Please retype, character for character, the portion of the entries below that runs from the line containing "This screenshot has width=1600, height=900." to the last line.

──────── Task material

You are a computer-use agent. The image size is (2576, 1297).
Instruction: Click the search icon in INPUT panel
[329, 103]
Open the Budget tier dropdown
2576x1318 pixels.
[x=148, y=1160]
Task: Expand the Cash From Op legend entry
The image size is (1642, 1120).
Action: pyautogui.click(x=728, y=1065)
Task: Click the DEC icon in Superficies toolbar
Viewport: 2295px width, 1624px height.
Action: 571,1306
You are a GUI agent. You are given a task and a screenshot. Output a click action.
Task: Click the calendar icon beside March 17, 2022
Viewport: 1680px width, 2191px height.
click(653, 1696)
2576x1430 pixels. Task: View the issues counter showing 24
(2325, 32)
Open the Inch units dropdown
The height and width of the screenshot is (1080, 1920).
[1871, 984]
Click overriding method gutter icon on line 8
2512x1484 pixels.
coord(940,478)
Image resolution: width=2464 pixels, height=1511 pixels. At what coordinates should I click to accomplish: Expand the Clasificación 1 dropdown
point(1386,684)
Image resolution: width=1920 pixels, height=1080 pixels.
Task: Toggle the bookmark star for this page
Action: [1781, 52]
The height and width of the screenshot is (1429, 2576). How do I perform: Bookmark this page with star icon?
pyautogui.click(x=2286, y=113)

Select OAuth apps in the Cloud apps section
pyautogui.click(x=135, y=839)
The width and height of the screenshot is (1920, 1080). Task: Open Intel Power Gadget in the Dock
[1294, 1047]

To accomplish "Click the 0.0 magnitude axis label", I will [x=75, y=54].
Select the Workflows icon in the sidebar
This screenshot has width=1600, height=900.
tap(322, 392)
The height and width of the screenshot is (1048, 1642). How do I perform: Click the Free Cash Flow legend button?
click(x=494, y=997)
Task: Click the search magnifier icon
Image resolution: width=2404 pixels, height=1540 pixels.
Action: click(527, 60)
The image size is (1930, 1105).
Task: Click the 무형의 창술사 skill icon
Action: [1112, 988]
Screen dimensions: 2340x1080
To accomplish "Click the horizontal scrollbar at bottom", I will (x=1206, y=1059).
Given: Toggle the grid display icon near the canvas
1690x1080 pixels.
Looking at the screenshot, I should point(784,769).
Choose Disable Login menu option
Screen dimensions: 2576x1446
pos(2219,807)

────────────────

**Task output**
This screenshot has width=1600, height=900.
tap(322, 392)
The height and width of the screenshot is (1048, 1642). How do I perform: Click the Free Cash Flow legend button?
click(x=494, y=997)
Task: Click the search magnifier icon
Image resolution: width=2404 pixels, height=1540 pixels.
Action: click(527, 60)
The image size is (1930, 1105).
Task: Click the 무형의 창술사 skill icon
Action: [1112, 988]
Screen dimensions: 2340x1080
To accomplish "Click the horizontal scrollbar at bottom", I will (x=1206, y=1059).
Given: Toggle the grid display icon near the canvas
1690x1080 pixels.
Looking at the screenshot, I should point(784,769).
Choose Disable Login menu option
Screen dimensions: 2576x1446
pos(2219,807)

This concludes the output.